- [WHAT TO DO] When a line in the entries contains the word "computer", copy that line in full.

- [EXTRACTED ENTRIES]
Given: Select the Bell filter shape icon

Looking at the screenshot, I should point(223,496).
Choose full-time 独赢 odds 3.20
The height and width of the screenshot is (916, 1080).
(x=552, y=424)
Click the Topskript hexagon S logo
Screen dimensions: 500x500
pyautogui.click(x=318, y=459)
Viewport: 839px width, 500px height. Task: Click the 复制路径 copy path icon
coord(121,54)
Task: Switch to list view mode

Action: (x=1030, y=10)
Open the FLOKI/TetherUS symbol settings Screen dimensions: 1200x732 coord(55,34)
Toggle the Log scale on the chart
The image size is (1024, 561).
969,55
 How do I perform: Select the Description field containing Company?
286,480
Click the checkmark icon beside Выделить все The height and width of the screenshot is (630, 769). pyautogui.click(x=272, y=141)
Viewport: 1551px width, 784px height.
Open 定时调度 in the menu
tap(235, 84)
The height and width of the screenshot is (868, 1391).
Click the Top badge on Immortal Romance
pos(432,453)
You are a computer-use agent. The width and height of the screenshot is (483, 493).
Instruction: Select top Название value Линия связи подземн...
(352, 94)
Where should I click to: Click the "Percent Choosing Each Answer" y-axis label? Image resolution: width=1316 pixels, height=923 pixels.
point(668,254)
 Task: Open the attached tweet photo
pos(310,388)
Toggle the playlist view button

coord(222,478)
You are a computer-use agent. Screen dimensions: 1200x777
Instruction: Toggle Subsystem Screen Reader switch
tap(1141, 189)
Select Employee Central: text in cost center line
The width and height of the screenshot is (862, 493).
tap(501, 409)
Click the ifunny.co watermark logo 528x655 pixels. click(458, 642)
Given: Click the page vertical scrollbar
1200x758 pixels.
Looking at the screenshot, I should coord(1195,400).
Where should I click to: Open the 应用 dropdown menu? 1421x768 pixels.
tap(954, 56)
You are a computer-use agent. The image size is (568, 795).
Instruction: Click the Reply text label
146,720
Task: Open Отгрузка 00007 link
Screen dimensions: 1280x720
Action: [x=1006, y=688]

- [TASK SOLUTION]
You are a computer-use agent. The width and height of the screenshot is (483, 493).
You are a computer-use agent. Screen dimensions: 1200x777
You are a computer-use agent. The image size is (568, 795).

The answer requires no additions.